Lyft a réglé un procès intenté par le ministère de la Justice accusant l'entreprise d'avoir ramené les conducteurs sur la plateforme pendant la pandémie en les induisant en erreur sur combien ils pourraient potentiellement gagner. À la suite du règlement, le second violon d'Uber paiera 2,1 millions de dollars et promet de ne pas se livrer aux pratiques trompeuses relevées dans l'affaire.
Le nœud de l’affaire est qu’entre avril 2021 et le 22 juin, Lyft a annoncé des revenus potentiels de 40 dollars de l’heure dans des villes comme San Francisco et Boston, et de plus de 30 dollars de l’heure dans des villes comme Atlanta et Dallas. Le ministère de la Justice affirme que ce chiffre était basé sur les revenus des 20 % des conducteurs les plus riches. La majorité des conducteurs, qui ne dorment pas dans leur voiture ou ne prennent pas d'autres mesures pour maximiser leurs revenus, ne devraient probablement pas s'attendre à gagner autant. Le potentiel de gains annoncé n’était en réalité possible que si les conducteurs se bousculaient dur.
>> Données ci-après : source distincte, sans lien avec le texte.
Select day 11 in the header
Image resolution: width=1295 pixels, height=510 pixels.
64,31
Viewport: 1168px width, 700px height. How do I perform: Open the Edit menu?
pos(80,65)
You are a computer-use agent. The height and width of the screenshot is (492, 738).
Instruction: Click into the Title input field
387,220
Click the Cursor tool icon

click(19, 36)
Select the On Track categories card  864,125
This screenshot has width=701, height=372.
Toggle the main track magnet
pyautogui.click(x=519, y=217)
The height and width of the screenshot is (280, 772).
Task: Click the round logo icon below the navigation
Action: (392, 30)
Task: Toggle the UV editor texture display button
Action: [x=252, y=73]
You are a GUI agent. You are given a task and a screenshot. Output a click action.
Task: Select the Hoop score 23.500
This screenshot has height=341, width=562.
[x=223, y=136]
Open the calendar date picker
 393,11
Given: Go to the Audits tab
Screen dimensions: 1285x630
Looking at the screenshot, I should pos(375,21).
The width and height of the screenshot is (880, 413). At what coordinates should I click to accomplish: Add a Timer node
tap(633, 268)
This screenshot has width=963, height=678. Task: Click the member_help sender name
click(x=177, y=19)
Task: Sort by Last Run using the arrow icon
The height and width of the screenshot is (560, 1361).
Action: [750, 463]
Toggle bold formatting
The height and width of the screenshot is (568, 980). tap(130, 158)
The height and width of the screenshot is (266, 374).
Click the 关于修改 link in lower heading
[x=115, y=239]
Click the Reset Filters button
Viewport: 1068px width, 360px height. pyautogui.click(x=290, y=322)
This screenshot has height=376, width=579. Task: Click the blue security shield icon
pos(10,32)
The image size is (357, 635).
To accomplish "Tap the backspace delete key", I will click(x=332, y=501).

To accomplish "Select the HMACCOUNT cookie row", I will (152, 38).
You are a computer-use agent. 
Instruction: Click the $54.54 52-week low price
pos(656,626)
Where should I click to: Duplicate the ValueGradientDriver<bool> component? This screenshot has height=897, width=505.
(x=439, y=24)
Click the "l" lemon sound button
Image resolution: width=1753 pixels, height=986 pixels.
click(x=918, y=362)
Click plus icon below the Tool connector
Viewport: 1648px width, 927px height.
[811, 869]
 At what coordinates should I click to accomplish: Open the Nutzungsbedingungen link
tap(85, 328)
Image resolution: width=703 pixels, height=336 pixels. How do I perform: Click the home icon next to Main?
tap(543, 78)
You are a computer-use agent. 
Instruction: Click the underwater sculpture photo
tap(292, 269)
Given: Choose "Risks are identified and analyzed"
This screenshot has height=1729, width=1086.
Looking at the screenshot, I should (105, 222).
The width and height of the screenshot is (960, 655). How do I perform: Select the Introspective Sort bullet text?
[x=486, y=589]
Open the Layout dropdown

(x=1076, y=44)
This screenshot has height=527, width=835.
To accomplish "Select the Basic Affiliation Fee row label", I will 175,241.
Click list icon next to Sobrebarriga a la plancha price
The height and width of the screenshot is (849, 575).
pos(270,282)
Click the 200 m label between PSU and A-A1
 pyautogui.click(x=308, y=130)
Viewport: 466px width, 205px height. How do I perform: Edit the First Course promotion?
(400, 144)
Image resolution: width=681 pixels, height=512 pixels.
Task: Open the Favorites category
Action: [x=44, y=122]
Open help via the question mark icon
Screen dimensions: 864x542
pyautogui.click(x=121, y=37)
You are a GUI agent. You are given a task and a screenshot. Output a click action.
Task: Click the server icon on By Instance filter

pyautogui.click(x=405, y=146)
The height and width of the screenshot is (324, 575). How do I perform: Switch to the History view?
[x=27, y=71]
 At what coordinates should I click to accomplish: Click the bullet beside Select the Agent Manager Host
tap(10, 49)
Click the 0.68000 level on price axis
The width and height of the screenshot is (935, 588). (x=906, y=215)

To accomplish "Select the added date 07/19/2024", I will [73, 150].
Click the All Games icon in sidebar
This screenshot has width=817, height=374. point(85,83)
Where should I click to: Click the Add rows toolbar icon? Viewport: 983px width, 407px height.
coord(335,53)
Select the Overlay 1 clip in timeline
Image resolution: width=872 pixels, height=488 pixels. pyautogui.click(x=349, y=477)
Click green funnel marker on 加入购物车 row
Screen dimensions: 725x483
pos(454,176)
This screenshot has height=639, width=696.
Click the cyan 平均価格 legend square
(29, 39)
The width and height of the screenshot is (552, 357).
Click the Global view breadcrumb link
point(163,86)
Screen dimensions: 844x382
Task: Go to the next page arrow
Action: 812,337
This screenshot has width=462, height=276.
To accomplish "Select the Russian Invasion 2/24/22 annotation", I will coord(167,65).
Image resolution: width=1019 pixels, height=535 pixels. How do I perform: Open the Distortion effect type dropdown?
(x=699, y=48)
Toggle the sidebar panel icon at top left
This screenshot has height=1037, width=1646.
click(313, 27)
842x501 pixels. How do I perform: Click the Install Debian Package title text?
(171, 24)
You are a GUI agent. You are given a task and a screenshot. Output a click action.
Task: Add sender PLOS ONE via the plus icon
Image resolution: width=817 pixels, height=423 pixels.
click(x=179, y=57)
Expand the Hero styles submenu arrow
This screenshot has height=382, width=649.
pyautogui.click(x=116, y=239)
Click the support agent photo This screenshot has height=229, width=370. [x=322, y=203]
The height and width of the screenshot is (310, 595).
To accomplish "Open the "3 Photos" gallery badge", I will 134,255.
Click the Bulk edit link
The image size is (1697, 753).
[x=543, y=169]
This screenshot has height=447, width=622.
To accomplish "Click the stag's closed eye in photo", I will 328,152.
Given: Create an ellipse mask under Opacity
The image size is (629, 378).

Lyft affirme avoir déjà modifié ses pratiques depuis le dépôt du procès, mais a décidé qu'il valait mieux simplement régler le problème. « Nous avons accepté ce règlement parce que nous reconnaissons l'importance de la transparence pour maintenir la confiance dans les communautés que nous servons », a déclaré Lyft la semaine dernière.
Même si 2,1 millions de dollars ne représentent pas beaucoup d’argent pour une entreprise technologique, Lyft ne se porte pas vraiment bien ces jours-ci. Autrefois rival féroce d'Uber, sa fortune a pris une direction opposée au fil des années. Uber s'est étendu à une multitude de services supplémentaires, notamment la livraison de nourriture, qui s'est avérée très bénéfique pendant la pandémie, lorsque les gens ne sortaient pas et commandaient plutôt de la nourriture à la maison. Lyft, quant à lui, s'en tient en grande partie au covoiturage et à sa division de micromobilité, dont CitiBike à New York. La capitalisation boursière d'Uber s'élève aujourd'hui à 153 milliards de dollars, tandis que celle de Lyft dépasse à peine les 5 milliards de dollars.
La société a embauché le PDG David Risher pour tenter de redresser la situation, mais le titre est en baisse de 2 % depuis le début de l'année.
Uber a réussi à devenir rentable en réduisant ses coûts et, au grand dam des passagers, en augmentant ses prix. L'époque où l'on traversait la ville pour 7 $ est en grande partie révolue maintenant qu'Uber n'a plus de véritable concurrent dans Lyft et doit faire preuve de rentabilité. Et bien sûr, il est logique qu’Uber puisse être rentable puisqu’il agit comme intermédiaire et fait supporter la majeure partie de leur rémunération aux passagers. Cela a été récemment signalé dans Bloomberg qu'à New York, afin d'éviter de payer un salaire minimum légal, Uber a commencé à exclure les chauffeurs de l'application lorsque la demande est faible (il ne doit en grande partie leur payer un salaire que lorsqu'ils sont sur l'application mais ne conduisent pas de voiture). passager).